The limitation that I have seen with Unix pipes isn't often with the ability to process or manage the data it is that it only works if all the data is setup the proper way. As I have been in the industry longer it seems to me that most code that gets written isn't about actual computing but just centered around importing and transforming data that is expressed in different ways.
Is there something that makes reading in disparate data records easier so I can focus on the computing part of computer program and less time on parsing data?
you aren't wrong, but i wanted to point out that through `tee` and `cat` you can split or merge pipelines, and with FIFOs you can awkwardly create graph cycles
I'm super intrigued by luna/enso. Only that every time I've tried it, the editor has had serious stability problems. I wonder if a more traditional tooling and editor support wouldn't be more successful for wide adoption?
Side effects are forbidden by structure, flows could be monitored in a GUI/Debugger, and as a result components can be tested as a unit, instead of a whole system. I love it!
It is easier to design digital circuits when you have a whole catalog of 7400 and 4000 series gates, than it is using individual transistors. It is easier to wire a house when you're not making wires and switches with a hammer and a forge.
I welcome this new higher level of abstraction, and am willing to pay the cost in terms of CPU and Memory to get there, just as I'm willing to waste transistors or copper wire to have something done and working.
I recently used nodered for some process automation and it was absolutely fantastic for quickly prototyping, dashboarding, doing sensor integration, etc. Highly recommended!!!
General comment about the Wikipedia article - https://en.wikipedia.org/wiki/Flow-based_programming : given all the interesting discussion on the 'Net, including this thread, it might be time to update the Wikipedia article.
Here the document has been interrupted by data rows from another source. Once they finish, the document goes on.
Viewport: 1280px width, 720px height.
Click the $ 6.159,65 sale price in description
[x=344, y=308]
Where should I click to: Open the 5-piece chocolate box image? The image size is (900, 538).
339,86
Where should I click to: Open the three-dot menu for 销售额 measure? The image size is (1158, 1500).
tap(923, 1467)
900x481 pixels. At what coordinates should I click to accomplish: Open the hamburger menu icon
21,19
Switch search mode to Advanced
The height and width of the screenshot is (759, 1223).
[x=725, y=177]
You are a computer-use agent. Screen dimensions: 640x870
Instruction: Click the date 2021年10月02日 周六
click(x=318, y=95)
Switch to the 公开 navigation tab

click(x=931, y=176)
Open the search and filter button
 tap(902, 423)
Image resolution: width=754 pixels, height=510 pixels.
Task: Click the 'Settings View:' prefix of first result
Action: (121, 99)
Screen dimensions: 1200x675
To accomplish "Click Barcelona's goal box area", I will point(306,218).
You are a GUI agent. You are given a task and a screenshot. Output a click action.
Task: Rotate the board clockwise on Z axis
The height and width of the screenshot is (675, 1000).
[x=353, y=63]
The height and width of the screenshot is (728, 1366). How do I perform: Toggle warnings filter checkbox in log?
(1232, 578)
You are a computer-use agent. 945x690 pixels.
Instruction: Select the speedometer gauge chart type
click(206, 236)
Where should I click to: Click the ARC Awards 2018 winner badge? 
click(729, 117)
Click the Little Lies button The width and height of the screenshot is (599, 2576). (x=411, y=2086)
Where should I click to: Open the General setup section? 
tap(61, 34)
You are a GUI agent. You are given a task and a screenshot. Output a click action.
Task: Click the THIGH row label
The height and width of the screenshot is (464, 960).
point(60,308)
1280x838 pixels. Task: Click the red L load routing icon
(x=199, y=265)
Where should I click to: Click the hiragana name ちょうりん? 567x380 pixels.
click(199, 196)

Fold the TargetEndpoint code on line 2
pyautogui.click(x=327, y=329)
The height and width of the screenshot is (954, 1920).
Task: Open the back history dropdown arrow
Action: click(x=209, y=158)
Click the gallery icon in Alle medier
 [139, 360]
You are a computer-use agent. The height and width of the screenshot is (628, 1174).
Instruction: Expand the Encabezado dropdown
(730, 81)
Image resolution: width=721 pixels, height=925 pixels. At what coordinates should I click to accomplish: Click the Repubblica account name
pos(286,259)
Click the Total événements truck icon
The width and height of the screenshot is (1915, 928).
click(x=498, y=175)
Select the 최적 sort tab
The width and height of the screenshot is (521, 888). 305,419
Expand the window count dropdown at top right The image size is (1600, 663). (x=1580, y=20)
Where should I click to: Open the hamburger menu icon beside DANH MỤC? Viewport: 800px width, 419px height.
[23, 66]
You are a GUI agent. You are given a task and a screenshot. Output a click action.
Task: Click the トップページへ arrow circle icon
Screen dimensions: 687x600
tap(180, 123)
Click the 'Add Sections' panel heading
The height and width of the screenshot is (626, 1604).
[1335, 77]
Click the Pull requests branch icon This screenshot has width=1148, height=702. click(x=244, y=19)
The most substantive addition in recent years is Akaigoro's comment about Actors, added Jan. 2020 (@guitarvydas, care to jump in?!), preceeded, I think, by Joe Witt's reference to NiFi in mid-2018. This general lack of activity I feel might lead readers to assume that FBP is an outdated concept, whereas this thread proves it's definitely alive and kicking! I, personally, am not allowed to update the article, due to the WP ban on self-promotion, so I would like to encourage people to add topics, controversies, anything, to the WP article... Freshen it up a bit, as it were! Thanks, and stay safe, everyone!
Similar concept to what I do when programming in F#/OCaml by default. You create your data types and then they "flow" through functions. Each function is `input -> output` but bigger workflow are also input -> output.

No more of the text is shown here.